A normal consequence of mitosis in eukaryotes is the repression of transcription. Using Xenopus egg extracts shifted to a mitotic state by the addition of purified cyclin, we have for the first time been able to reproduce a mitotic repression of transcription in vitro. Active RNA polymerase III transcription is observed in interphase extracts, but strongly repressed in extracts converted to mitosis. With the topoisomerase II inhibitor VM-26, we demonstrate that this mitotic repression of RNA polymerase III transcription does not require normal chromatin condensation. Similarly, in vitro mitotic repression of transcription does not require the presence of nucleosome structure or involve a general repressive chromatin-binding protein, as inhibition of chromatin formation with saturating amounts of non-specific DNA has no effect on repression.

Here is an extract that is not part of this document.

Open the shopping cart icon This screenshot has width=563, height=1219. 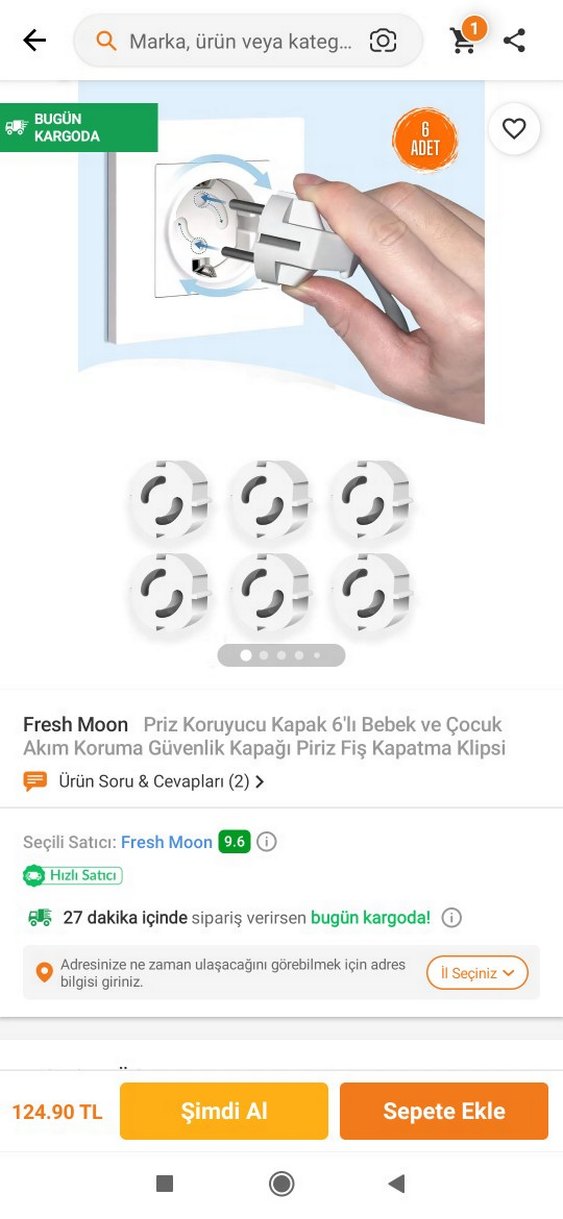pos(464,40)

Instead, the mitotic repression of transcription appears to be due to phosphorylation of a component of the transcription machinery by a mitotic protein kinase, either cdc2 kinase and/or a kinase activated by it. Mitotic repression of RNA polymerase III transcription is observed both in complete mitotic cytosol and when a kinase-enriched mitotic fraction is added to a highly simplified 5S RNA transcription reaction. We present evidence that, upon depletion of cdc2 kinase, a secondary protein kinase activity remains and can mediate this in vitro mitotic repression of transcription.